Consider this code:
library(microbenchmark)
library(GenomicFeatures)
library(TxDb.Hsapiens.UCSC.hg19.knownGene)
txdb <- TxDb.Hsapiens.UCSC.hg19.knownGene
microbenchmark::microbenchmark(
# Option 1:
GenomicFeatures::exons(
txdb,
vals = list(tx_name = c("uc001aaa.3", "uc010nxq.1")),
columns = list("EXONNAME", "TXNAME", "GENEID")),
# Option 2:
GenomicFeatures::exonsBy(txdb, by = "tx", use.names = TRUE)[c("uc001aaa.3", "uc010nxq.1")],
times = 10
)
# Option 1 takes an average of 1.6 seconds
# Option 2 takes an average of 6.5 seconds
These two options gets me the same data, but option1 is a lot faster. Is there an easy way I can use option1 and still get the structure that is option2? Or is there a way to make exonsBy faster by only extracting the transcripts I'm interested in?
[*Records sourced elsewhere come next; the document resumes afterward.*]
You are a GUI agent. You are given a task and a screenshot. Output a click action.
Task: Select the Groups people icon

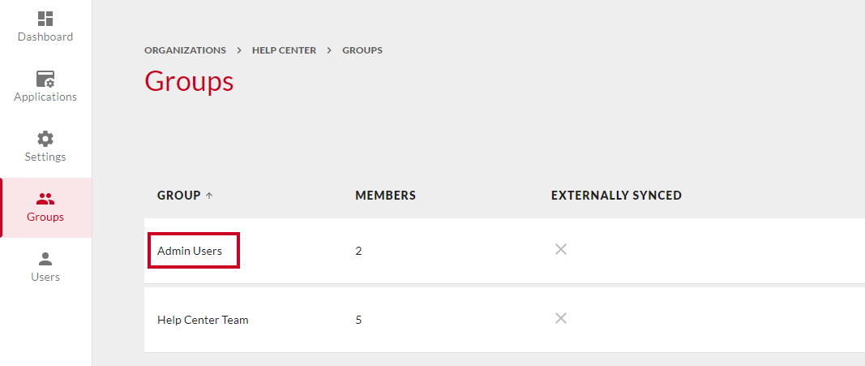(x=45, y=199)
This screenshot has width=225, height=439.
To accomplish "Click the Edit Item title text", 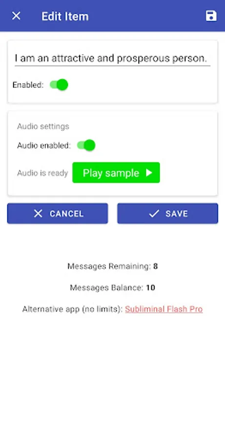I will (x=65, y=16).
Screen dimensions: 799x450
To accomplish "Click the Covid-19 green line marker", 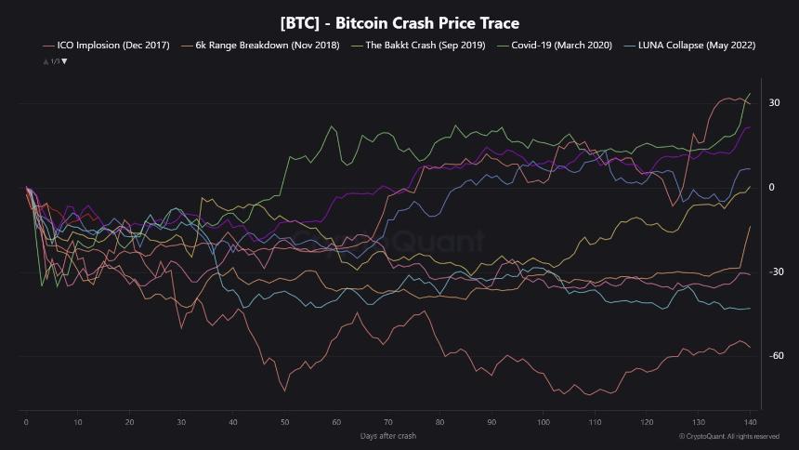I will click(503, 45).
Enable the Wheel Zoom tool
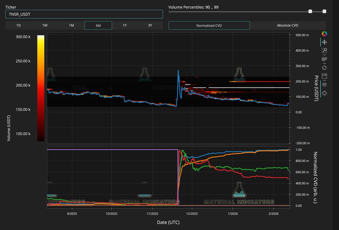 324,59
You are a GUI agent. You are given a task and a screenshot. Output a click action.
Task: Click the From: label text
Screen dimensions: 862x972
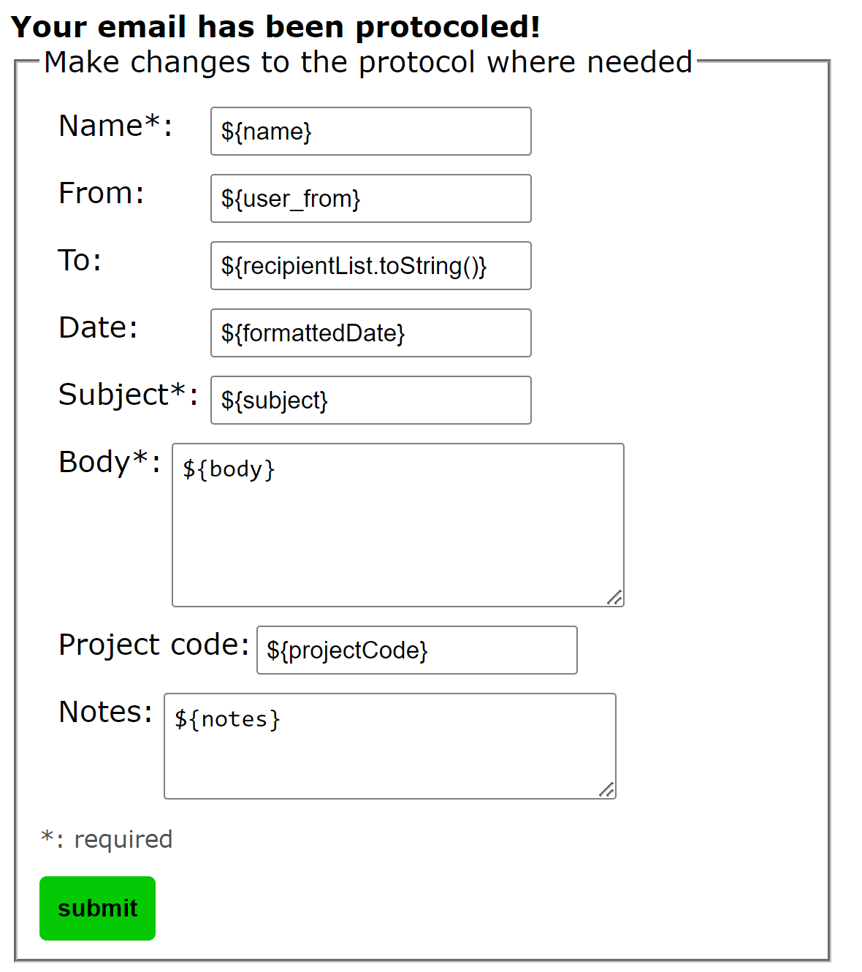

My end goal is to get a GRangesList object with one GRanges object per transcript, OR a single GRanges object with duplicate entries for exons that appear in multiple transcripts (if that's possible). To begin with I only have the transcript names and the TxDb object.
_Edit_
I started working on an example to help explain what I want to accomplish. Below I'm trying two approaches, using exonsBy() (which succeeds but is slow) and using exons() (which fails but retrieves data faster):
library(Gviz)
library(GenomicFeatures)
options(ucscChromosomeNames=FALSE)
txdbhg19 <- GenomicFeatures::makeTxDbFromBiomart(
biomart = "ENSEMBL_MART_ENSEMBL",
dataset = "hsapiens_gene_ensembl",
host = "dec2013.archive.ensembl.org")
transcriptNames <- c("ENST00000370032", "ENST00000420055")
# ----- APPROACH 1
# Get GrangesList
tst <- exonsBy(txdbhg19, by = "tx", use.names=TRUE)[transcriptNames]
# Unlist to get GRanges
tst <- unlist(tst)
# Add transcript metadata column to make Gviz group correctly
elementMetadata(tst)$transcript <- names(tst)
# Create track and plot
trTrack <- Gviz::GeneRegionTrack(tst)
Gviz::plotTracks(trTrack)
# This is the plot I want to produce
# ----- APPROACH 2
tst2 <- GenomicFeatures::exons(
txdbhg19,
vals = list(tx_name = transcriptNames),
columns = list("EXONNAME", "TXNAME", "GENEID"))
# Problem 1: The TXNAME metadata field now contains transcripts that are not in my original transcript list:
unique(unlist(elementMetadata(tst2)$TXNAME[!elementMetadata(tst2)$TXNAME %in% transcriptNames]))
# [1] "ENST00000370031" "ENST00000402983"
# I can hack this out, but it feels unclean to do this:
elementMetadata(tst2)$TXNAME <- elementMetadata(tst2)$TXNAME[elementMetadata(tst2)$TXNAME %in% transcriptNames]
# I would much rather have it so that I only get the transcript names that I originally wanted. Anyhow, let's continue..
# Each entry in elementMetadata(tst2)$TXNAME now has 1 or more transcript names in it. This is not what I want. I want to somehow "expand" this GRanges object, so that each row only have one TXNAME value. Here's a very naive way to do it:
gr <- GRanges()
for (i in 1:length(tst2)) {
trNames <- elementMetadata(tst2[i])$TXNAME[[1]]
trNames <- strsplit(trNames, " ")
for (j in 1:length(trNames)) {
newGr <- tst2[i]
elementMetadata(newGr)$TXNAME <- trNames[[j]]
gr <- append(gr, newGr)
print(paste(elementMetadata(tst2[i])$GENEID, trNames[[j]]))
}
}
elementMetadata(gr)$transcript <- elementMetadata(gr)$TXNAME
trTrack <- Gviz::GeneRegionTrack(gr)
Gviz::plotTracks(gr)
# Error in (function (classes, fdef, mtable) :
# unable to find an inherited method for function ‘displayPars<-’ for signature ‘"GRanges", "list"’
# Why do I get this error? I was hoping that this gr structure would be similar to the tst structure in approach 1
The goal is to get a structure similar to the one I get with exonsBy() -> unlist(). Any ideas?